╭─ Texto mostrado

La polémica, no obstante, es si a la orden se le rocía el caldo o se sirve por separado; quedan excluidos, por una prohibición culinaria hebrea que respetaban nuestros antepasados (no mezclar leche con peces ni mariscos) y por diacronía, la crema y el queso cotija rayado, lácteos que le van bien a los tacos dorados de carne con papa y de papa sola. Miguel Ángel Manzano prefiere no estropear la vista del platillo —una mezcla de colores siempre grata— y pide le pongan la tacita aparte para beberla a sorbos como si fuera un café tibio; lo cual es una manera, me parece, de anticipar la sobremesa. Antes él mismo le exprimió unas gotas de limón, que una muchacha de ojos chispeantes y caderas saltonas le trajo del huerto que está en el patio del restaurant.
(Bendito limón, ¿qué sería de nosotros sin este cítrico traído por los navegantes españoles, enterados como estaban de los estragos que causaba el escorbuto en la tripulación, aunque en nuestra región aquellos encontraron en las aguamas un manantial de vitamina C, aunque doloroso, para aliviar sus encías ennegrecidas. ¿Cuántas hectáreas de bosques y toneladas de gas hemos ahorrado con esa forma de cocer el camarón y el pescado, y cuánto tiempo? ¿Qué otro ingrediente es el perfecto amigo/ enemigo de las glándulas salivales?)
Otro platillo de lujo son las tortas. Se emplea aquí el mismo procedimiento que se usa para cocinar tortas de papa o de calabacita (batir el huevo, capearlo y freírlo con la masa del ingrediente que se ha elegido). Si son tiempos de bonanza se hacen del cuerpo del camarón. También se pueden hacer de las cabezas que guardamos al principio. El caldo se prepara, como en los dos casos citados arriba, con tomates cocidos y licuados, y se sirven con un arroz blanco a la mantequilla sin sal, que además de dar color matizará el sabor a sodio de las tortas.

╰─

● Tu objetivo
Según el texto mostrado, ¿con qué tipo de arroz se sirven las tortas?

╭─ Información proporcionada

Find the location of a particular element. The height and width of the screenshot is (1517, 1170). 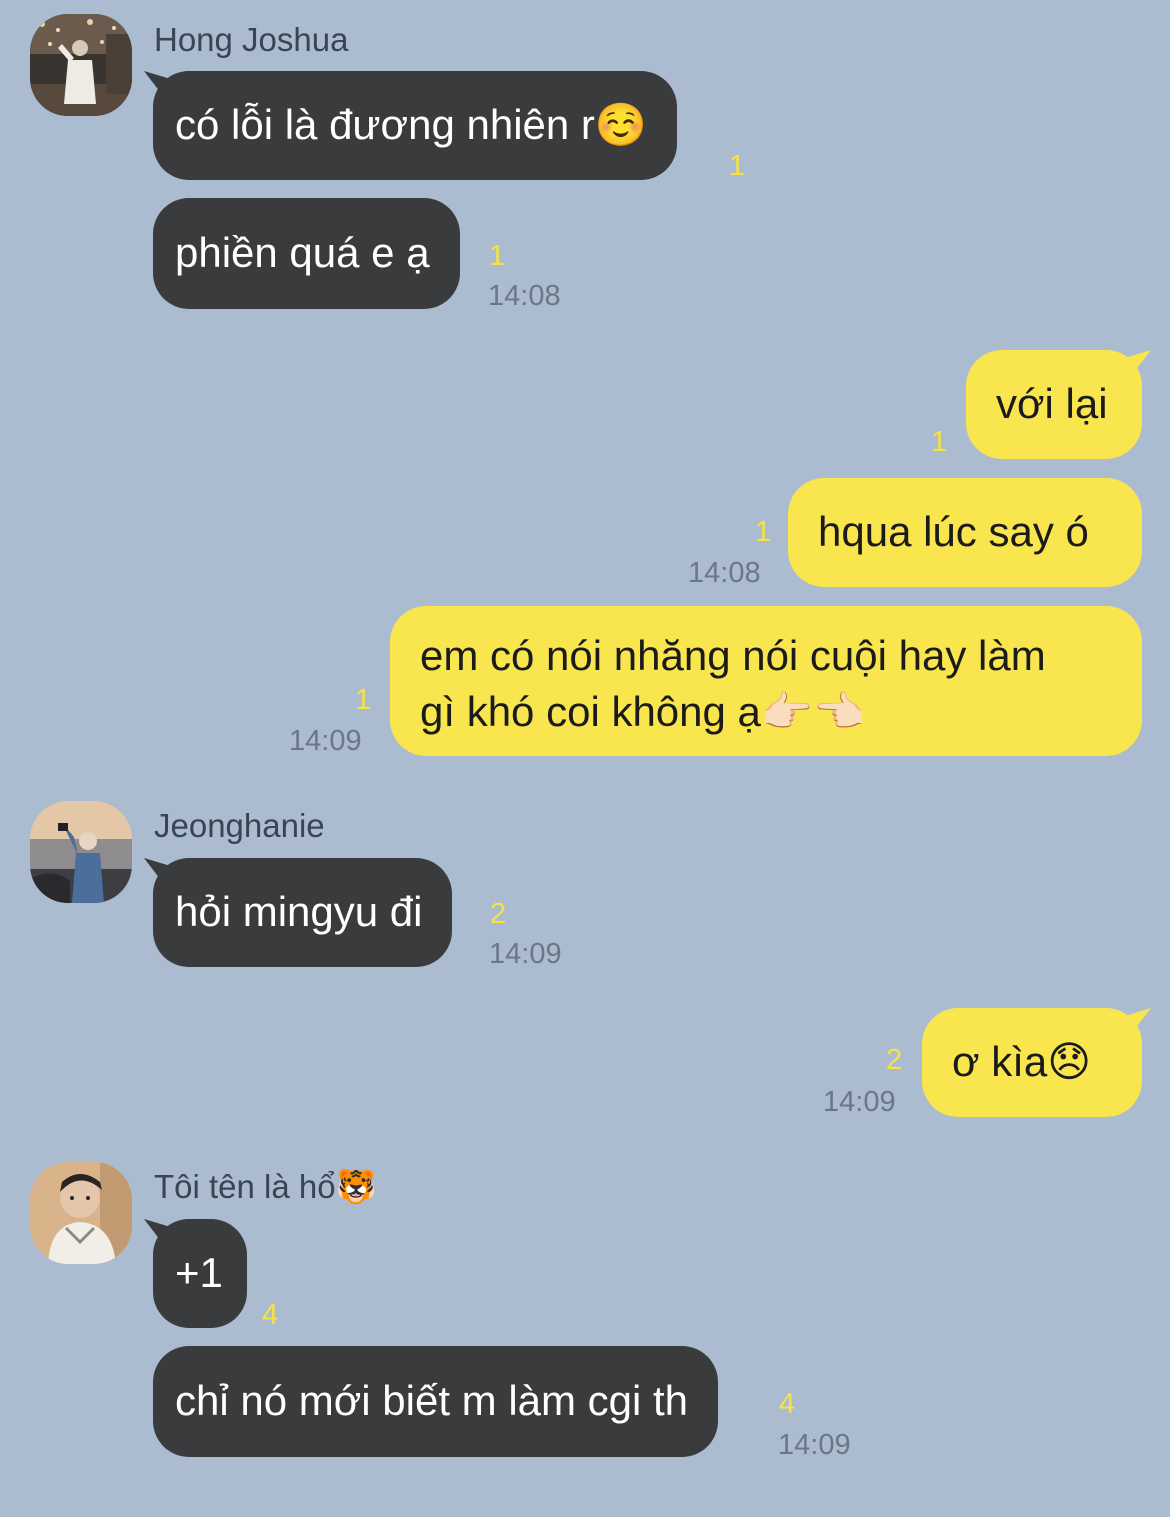

message-bubble-incoming: phiền quá e ạ is located at coordinates (306, 254).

╰─

● Respuesta del ejercicio
Con un arroz blanco a la mantequilla sin sal.